MATERIAL PROVIDED —
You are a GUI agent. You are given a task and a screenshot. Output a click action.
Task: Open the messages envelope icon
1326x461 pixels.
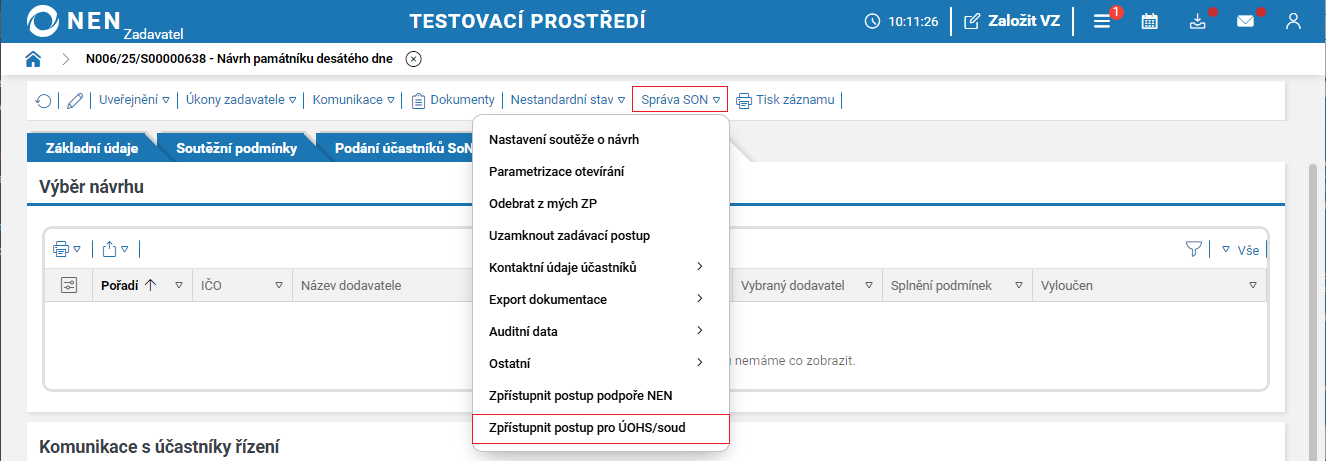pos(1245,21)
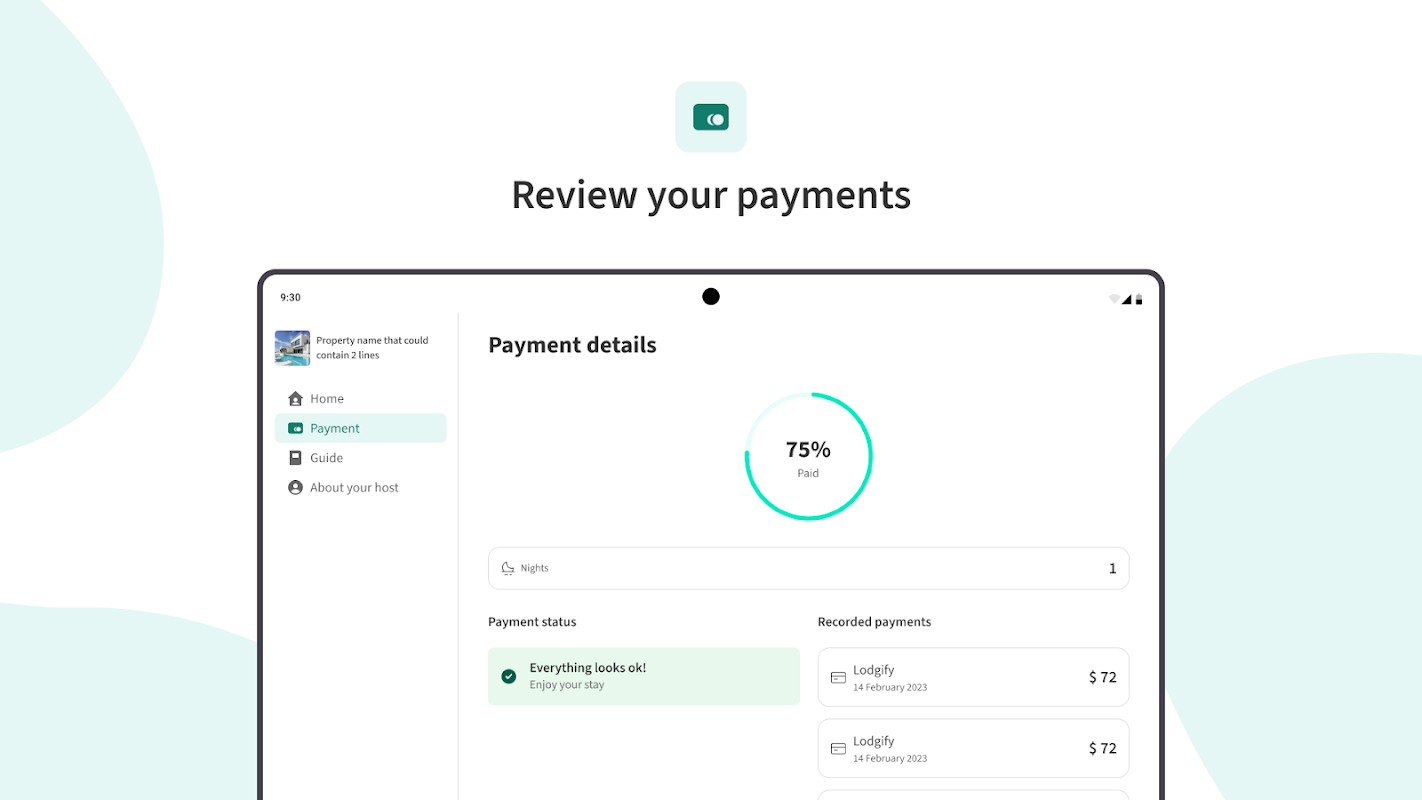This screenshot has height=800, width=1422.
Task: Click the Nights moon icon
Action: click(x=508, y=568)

---

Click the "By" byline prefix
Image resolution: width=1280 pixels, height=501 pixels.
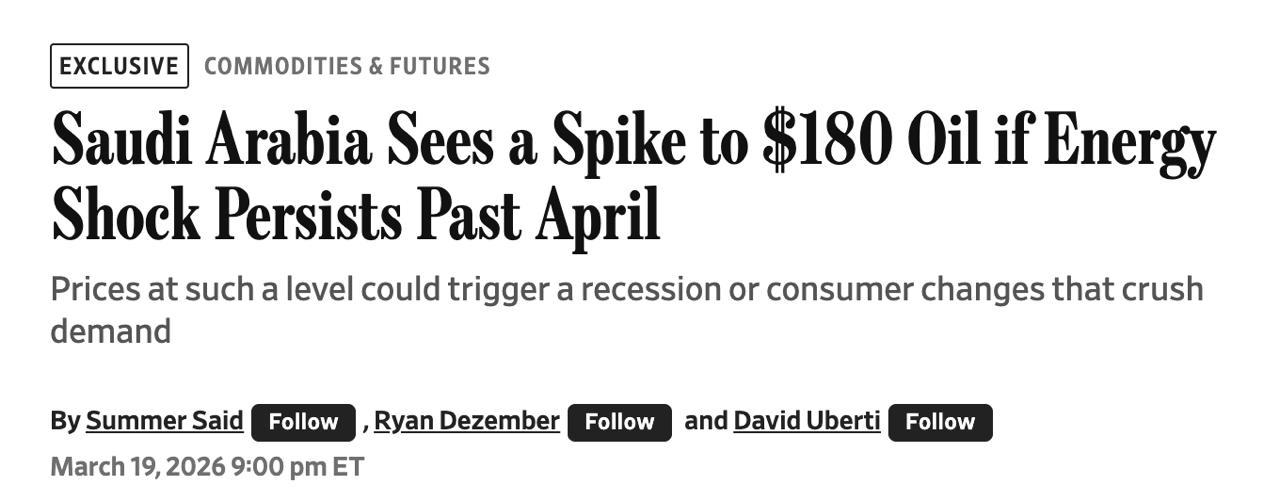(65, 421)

EXERCISE GOAL — Lay out the records from the line with "You are a GUI" to the line with "Action: click(x=508, y=568)", both included, as a numbered list, skipping blank lines and leaving out the pictures.

RESPONSE FOR THIS EXERCISE —
1. You are a GUI agent. You are given a task and a screenshot. Output a click action.
2. Task: Open the messages envelope icon
3. 1326x461 pixels.
4. pos(1245,21)
5. This screenshot has height=800, width=1422.
6. Task: Click the Nights moon icon
7. Action: click(x=508, y=568)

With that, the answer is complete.